◆ Exercise prompt
Retype exactly the lines from the one that contains "Task: Go back using the blue arrow" through the final line of the material below, and add nothing else.
━━━
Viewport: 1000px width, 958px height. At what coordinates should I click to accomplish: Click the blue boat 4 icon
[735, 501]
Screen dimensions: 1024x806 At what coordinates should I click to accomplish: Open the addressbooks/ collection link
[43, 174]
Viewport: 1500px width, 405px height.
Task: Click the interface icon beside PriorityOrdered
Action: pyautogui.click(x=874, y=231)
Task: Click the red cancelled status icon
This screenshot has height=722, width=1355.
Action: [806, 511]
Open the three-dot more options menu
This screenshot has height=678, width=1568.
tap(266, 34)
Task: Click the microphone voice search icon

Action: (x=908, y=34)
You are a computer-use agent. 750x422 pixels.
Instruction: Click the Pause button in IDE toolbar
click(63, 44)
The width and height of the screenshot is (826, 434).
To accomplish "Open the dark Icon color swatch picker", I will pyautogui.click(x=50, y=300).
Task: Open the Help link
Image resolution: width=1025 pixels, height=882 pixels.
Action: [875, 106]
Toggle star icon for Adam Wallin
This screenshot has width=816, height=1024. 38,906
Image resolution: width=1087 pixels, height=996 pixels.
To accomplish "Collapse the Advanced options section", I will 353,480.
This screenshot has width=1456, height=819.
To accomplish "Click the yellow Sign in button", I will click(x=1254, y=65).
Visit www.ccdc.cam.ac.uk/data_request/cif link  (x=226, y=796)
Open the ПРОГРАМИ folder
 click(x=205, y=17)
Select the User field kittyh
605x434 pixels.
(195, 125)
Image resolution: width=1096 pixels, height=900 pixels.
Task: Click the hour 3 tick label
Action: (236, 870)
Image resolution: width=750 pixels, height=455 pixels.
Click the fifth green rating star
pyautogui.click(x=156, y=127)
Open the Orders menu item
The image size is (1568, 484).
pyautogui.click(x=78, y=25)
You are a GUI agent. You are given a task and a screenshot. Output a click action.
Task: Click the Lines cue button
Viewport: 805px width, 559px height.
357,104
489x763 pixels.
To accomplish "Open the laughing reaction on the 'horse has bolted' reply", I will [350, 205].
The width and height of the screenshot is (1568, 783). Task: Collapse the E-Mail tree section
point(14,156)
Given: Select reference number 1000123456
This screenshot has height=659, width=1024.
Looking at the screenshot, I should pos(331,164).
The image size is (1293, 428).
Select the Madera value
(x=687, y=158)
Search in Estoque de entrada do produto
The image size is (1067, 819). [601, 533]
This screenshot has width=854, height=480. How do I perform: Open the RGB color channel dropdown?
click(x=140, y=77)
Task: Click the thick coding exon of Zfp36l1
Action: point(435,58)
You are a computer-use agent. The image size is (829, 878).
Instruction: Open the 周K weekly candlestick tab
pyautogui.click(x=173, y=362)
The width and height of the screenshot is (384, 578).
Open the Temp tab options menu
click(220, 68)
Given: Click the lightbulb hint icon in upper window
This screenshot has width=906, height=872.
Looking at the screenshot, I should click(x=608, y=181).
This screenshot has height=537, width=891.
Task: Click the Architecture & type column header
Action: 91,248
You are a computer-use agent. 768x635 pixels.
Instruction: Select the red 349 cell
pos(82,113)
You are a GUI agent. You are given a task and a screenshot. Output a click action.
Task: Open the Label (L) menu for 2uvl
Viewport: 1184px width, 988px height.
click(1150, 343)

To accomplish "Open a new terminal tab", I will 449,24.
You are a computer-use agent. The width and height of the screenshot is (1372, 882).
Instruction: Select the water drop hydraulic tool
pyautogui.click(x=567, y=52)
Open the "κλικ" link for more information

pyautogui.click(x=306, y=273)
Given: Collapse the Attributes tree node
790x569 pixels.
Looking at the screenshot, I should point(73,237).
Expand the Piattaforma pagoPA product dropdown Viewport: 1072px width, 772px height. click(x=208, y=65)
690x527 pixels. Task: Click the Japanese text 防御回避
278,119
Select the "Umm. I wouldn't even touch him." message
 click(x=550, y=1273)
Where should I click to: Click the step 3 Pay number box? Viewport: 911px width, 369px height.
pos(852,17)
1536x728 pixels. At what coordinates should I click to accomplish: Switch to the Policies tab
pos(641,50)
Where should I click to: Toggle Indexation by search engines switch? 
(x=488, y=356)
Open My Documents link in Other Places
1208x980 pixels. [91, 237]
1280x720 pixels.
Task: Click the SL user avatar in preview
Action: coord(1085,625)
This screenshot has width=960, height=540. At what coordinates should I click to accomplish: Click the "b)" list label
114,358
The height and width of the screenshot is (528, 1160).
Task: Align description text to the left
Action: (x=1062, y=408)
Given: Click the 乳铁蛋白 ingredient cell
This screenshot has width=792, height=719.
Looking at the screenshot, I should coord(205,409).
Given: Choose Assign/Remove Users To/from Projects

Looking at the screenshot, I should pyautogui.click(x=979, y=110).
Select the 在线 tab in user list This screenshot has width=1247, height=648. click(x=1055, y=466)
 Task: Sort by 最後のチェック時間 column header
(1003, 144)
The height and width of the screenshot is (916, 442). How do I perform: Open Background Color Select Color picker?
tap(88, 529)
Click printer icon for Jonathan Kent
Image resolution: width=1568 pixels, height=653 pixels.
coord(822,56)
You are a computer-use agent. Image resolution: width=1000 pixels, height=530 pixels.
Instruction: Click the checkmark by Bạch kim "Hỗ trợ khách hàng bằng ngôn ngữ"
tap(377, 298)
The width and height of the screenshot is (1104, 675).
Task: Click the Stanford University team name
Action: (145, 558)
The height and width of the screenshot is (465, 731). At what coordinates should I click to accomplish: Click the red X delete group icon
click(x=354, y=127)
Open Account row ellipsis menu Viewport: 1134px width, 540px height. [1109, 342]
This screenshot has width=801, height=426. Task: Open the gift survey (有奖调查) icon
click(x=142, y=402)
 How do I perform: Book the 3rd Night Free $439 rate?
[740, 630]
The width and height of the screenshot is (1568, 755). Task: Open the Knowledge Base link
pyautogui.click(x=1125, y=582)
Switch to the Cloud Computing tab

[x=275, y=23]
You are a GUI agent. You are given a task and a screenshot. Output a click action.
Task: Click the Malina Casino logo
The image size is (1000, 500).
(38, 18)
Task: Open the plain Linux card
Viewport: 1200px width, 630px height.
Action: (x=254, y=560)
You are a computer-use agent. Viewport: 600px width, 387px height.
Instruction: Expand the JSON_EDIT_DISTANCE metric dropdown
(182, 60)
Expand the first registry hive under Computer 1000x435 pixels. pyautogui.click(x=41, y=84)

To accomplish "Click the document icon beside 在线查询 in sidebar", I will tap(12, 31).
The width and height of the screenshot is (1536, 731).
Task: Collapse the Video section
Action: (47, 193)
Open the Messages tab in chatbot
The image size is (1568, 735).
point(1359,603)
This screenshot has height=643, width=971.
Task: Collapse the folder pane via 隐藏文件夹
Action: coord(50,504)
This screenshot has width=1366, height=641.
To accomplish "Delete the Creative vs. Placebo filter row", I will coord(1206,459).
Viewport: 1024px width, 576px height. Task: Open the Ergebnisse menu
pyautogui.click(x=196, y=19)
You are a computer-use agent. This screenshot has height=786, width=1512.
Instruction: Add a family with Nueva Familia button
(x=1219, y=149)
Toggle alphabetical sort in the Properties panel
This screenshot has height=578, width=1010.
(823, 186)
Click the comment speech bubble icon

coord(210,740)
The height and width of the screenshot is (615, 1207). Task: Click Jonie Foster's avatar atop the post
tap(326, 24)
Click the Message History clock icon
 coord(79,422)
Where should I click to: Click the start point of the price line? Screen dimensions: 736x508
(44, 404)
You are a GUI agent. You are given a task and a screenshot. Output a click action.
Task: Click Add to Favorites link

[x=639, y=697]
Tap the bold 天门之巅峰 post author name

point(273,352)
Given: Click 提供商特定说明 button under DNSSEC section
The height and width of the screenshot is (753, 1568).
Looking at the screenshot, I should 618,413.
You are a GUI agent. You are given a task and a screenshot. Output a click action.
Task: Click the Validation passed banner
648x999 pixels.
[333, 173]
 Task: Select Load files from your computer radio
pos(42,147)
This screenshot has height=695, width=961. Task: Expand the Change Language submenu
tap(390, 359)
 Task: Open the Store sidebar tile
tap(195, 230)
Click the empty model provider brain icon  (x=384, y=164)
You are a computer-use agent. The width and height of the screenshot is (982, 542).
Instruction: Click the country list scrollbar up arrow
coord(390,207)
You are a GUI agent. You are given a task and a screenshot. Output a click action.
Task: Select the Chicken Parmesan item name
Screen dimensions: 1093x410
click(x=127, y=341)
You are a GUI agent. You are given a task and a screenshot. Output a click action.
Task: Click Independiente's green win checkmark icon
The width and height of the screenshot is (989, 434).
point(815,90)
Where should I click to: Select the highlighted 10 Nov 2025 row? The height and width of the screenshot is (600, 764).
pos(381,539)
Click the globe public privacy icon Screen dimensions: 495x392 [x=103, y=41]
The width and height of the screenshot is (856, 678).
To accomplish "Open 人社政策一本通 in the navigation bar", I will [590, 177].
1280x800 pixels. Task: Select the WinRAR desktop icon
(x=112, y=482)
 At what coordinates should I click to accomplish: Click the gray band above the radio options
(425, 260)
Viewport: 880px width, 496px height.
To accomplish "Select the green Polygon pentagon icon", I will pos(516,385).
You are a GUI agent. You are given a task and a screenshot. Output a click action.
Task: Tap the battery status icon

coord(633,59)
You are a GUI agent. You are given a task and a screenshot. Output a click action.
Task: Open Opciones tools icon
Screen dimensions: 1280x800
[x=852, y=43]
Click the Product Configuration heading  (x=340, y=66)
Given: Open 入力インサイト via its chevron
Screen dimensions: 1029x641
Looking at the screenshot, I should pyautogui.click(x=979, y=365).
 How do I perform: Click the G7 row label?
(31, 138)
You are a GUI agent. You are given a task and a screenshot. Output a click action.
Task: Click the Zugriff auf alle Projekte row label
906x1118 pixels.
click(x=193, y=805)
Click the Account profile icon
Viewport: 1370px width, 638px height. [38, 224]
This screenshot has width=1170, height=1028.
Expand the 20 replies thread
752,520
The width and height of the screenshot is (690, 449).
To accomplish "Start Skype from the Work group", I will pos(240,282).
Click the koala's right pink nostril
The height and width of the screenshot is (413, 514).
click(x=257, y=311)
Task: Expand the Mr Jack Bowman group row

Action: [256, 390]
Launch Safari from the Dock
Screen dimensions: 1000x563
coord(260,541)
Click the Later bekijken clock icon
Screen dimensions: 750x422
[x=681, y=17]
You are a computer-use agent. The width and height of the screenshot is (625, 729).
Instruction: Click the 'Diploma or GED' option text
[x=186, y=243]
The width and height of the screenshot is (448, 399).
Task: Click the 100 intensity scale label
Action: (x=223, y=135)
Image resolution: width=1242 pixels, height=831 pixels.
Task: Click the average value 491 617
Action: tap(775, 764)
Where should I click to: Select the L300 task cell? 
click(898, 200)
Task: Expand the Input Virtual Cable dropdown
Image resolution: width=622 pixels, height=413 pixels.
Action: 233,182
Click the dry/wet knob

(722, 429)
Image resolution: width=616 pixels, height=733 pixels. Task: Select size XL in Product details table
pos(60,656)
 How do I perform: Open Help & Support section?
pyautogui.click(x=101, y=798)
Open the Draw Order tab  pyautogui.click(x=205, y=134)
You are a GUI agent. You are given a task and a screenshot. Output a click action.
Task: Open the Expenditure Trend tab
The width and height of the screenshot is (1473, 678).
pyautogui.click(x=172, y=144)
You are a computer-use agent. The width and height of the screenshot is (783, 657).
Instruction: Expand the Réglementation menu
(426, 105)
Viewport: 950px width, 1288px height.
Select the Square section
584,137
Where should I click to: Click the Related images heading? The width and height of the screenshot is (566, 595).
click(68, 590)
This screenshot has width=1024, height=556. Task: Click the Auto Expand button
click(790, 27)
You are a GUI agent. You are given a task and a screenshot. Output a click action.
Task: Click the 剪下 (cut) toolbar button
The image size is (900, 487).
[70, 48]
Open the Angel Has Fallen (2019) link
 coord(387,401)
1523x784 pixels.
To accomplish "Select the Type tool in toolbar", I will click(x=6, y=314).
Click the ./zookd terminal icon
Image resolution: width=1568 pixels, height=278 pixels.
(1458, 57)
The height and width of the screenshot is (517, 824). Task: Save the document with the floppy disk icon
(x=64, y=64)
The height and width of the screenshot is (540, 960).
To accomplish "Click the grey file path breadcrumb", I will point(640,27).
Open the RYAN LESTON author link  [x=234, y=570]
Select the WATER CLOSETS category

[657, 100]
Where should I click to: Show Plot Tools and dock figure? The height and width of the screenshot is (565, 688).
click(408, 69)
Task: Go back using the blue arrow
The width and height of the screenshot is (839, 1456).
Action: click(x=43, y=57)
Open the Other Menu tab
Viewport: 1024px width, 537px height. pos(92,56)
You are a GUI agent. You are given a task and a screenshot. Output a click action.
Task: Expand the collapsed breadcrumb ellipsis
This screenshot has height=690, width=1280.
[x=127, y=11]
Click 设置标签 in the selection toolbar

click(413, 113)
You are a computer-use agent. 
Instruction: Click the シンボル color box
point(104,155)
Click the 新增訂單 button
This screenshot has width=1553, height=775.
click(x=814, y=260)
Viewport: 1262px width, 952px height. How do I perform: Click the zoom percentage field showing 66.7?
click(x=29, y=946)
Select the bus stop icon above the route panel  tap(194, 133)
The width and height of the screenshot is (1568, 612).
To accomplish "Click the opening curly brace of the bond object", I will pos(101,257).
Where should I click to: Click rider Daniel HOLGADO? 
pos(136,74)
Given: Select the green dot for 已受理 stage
━━━
◆ Solved problem
Task: Go back using the blue arrow
The width and height of the screenshot is (839, 1456).
Action: click(x=43, y=57)
Open the Other Menu tab
Viewport: 1024px width, 537px height. pos(92,56)
You are a GUI agent. You are given a task and a screenshot. Output a click action.
Task: Expand the collapsed breadcrumb ellipsis
This screenshot has height=690, width=1280.
[x=127, y=11]
Click 设置标签 in the selection toolbar

click(413, 113)
You are a computer-use agent. 
Instruction: Click the シンボル color box
point(104,155)
Click the 新增訂單 button
This screenshot has width=1553, height=775.
click(x=814, y=260)
Viewport: 1262px width, 952px height. How do I perform: Click the zoom percentage field showing 66.7?
click(x=29, y=946)
Select the bus stop icon above the route panel  tap(194, 133)
The width and height of the screenshot is (1568, 612).
To accomplish "Click the opening curly brace of the bond object", I will pos(101,257).
Where should I click to: Click rider Daniel HOLGADO? 
pos(136,74)
Given: Select the green dot for 已受理 stage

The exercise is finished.